_TO BE DONE_
Edit the material below by changing "Toggle" to "Switch" and keeping everything else identical. Omit the pictures from your answer.

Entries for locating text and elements
————————
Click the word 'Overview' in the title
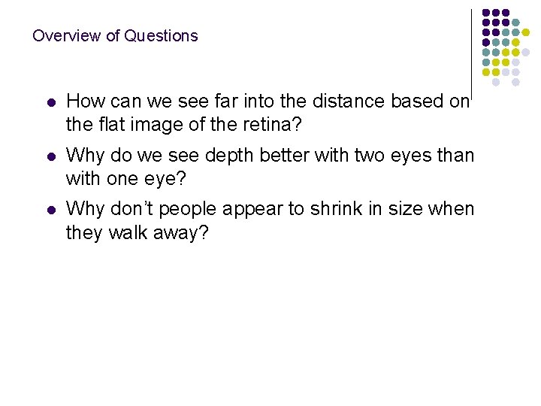 point(67,36)
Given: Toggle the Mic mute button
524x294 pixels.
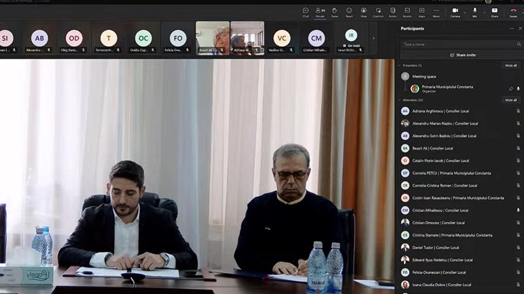Looking at the screenshot, I should 474,11.
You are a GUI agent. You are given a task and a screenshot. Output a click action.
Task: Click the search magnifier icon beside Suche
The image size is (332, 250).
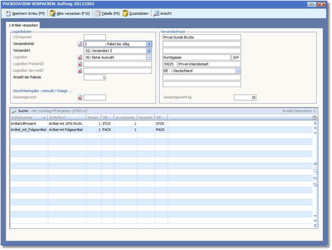tap(14, 111)
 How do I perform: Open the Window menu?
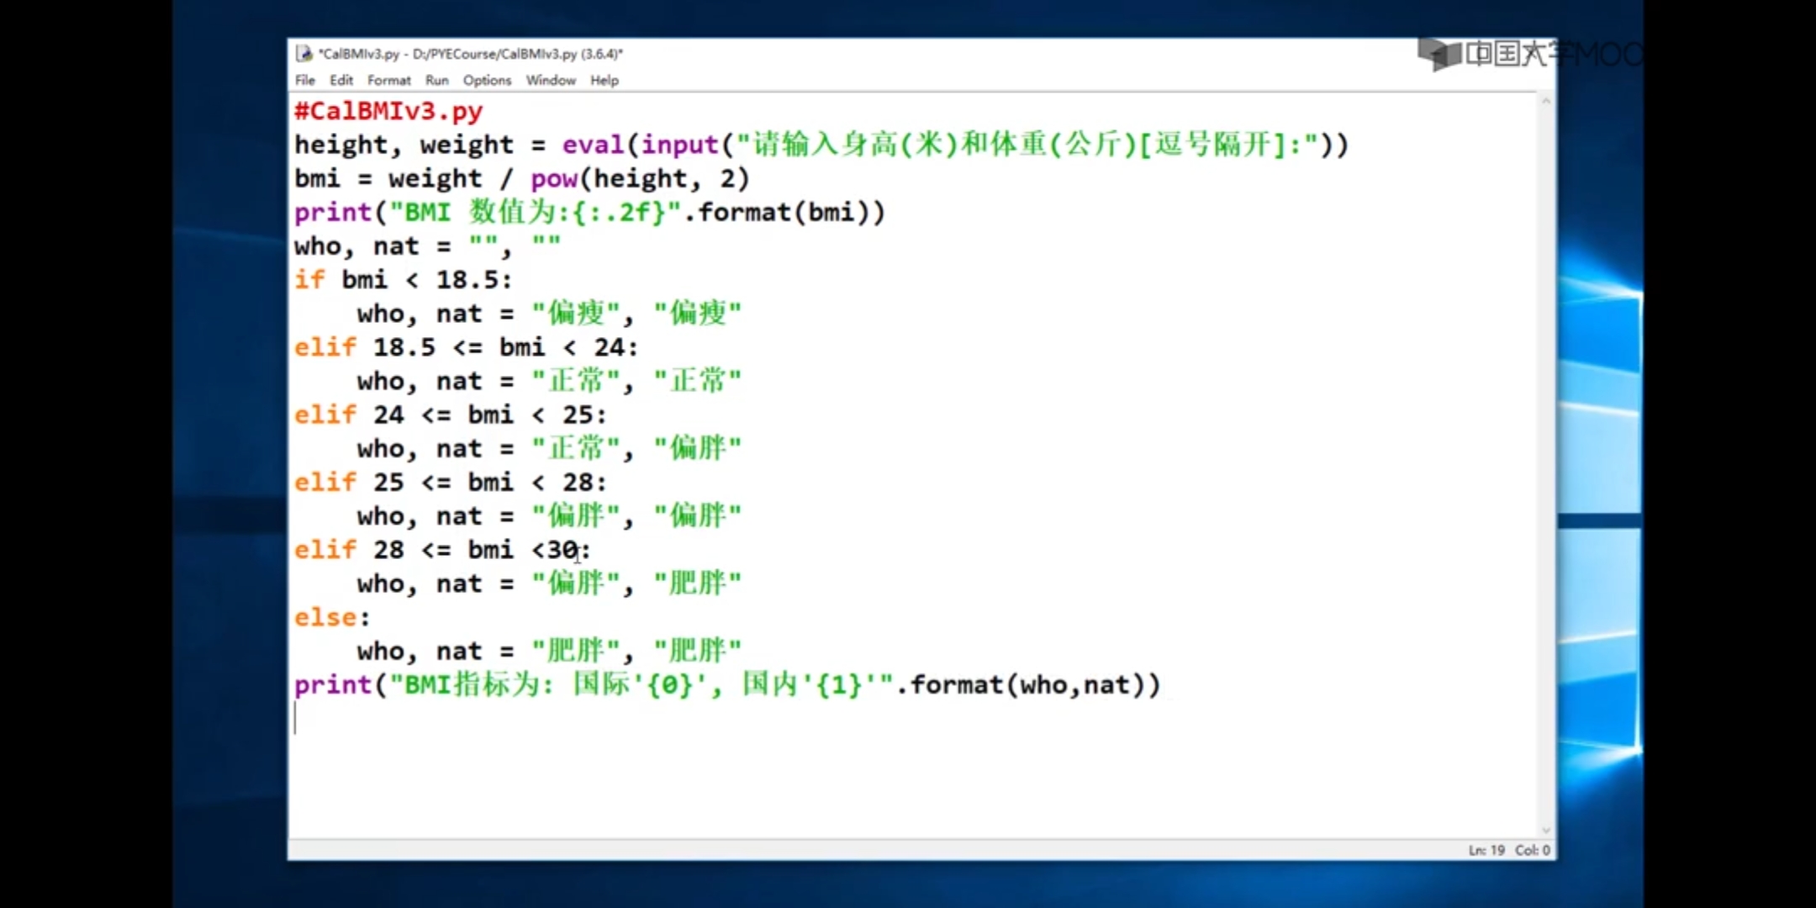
————————
_SOLUTION TO THIS PROBLEM_
Click the word 'Overview' in the title
 point(67,36)
Given: Switch the Mic mute button
524x294 pixels.
Looking at the screenshot, I should 474,11.
You are a GUI agent. You are given a task and a screenshot. Output a click action.
Task: Click the search magnifier icon beside Suche
The image size is (332, 250).
tap(14, 111)
 How do I perform: Open the Window menu?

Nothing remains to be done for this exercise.